This week we’re taking some time to highlight some of our more than 150,000 freshly planted gallon pots!
From The Desk Of Bill Varga
Dyers Woad, ‘Isatis tinctoria’, cultivated plant gone bad? It isn’t all in a name. Now listed as an aggressive or even noxious weed, it was introduced to the intermountain west as an herb. A plant native to Central Asia, it was brought to the Americas as a cultivated plant as both the common and botanical name attest. Blue dye is extracted from the leaves of the plant in a lengthy fermentation process from which the odor is so bad, Queen Victoria forbade such activity to many miles from any of her residences! There are references to woad cultivation in early colonial Virginia, and yet not a weed there today! Our intermountain climate is the culprit. Aridity, alkaline soils, winter snows, hot sunny summers, it feels just like home halfway around the world. Has anyone considered a not so lengthy dye extraction process? The blue cloth was world class as exhibited by the British Royal Navy and Police ‘Bobbies’ in uniform. Indigotin is the same compound produced in both Dyers Woad and the indigo plant, but both have been replaced by synthetic dyes. Woad was also used medicinally for centuries by the Chinese. An herbal tea was used to treat colds and tonsillar ailments. Contrary to the negative brownish appearance, it was said to have a mildly sweet taste. So, why is it we plant a whole yard to lawn when we could have the entire place in a self-seeding, potentially money making yard full of woad? The definition of a weed is simply a plant out of place, but then someone once said the word weed came out of Gaelic Woad! Watch your step or the county weed supervisor may come knocking on your door.

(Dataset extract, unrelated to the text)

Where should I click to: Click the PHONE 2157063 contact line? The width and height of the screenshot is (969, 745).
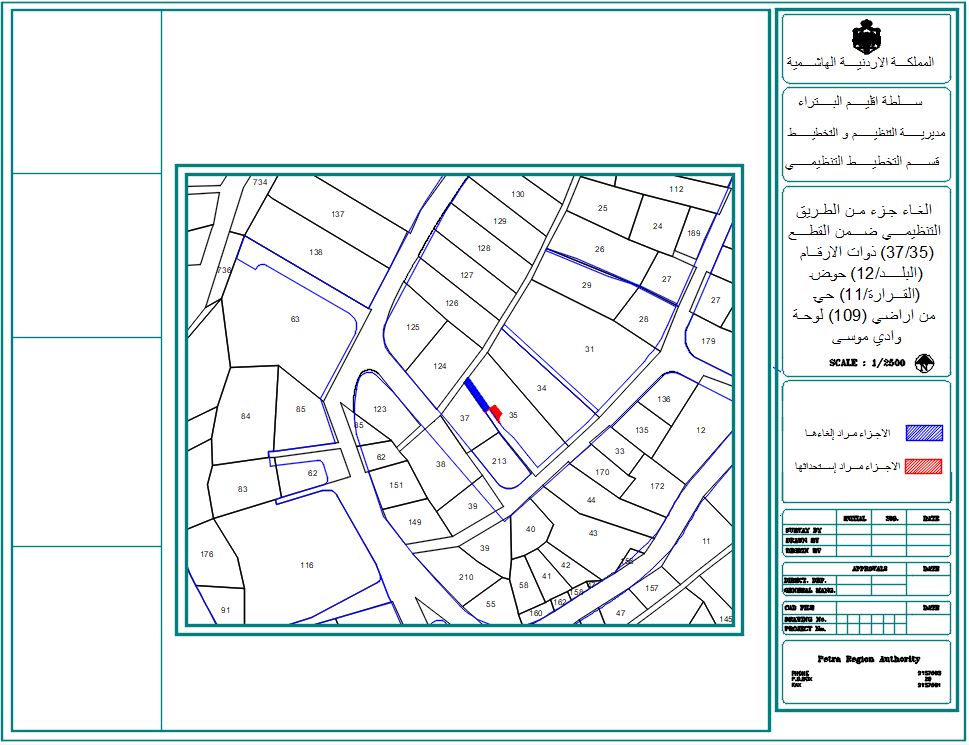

This 80 year old woman was arrested for shoplifting in a supermarket. When she went before the judge, he asked her, “What did you steal?” She replied “A can of peaches.” The judge then asked her why she had stolen the can of peaches and she replied that she was hungry. The judge asked her how many peaches were in the can. She replied that there were six. The judge said, “Then I will give you six days in jail.”
Before the judge could actually pronounce the punishment, the woman’s husband stood up and asked the judge if he could say something judge said “What is it?” The husband said, “She also stole a can of peas.”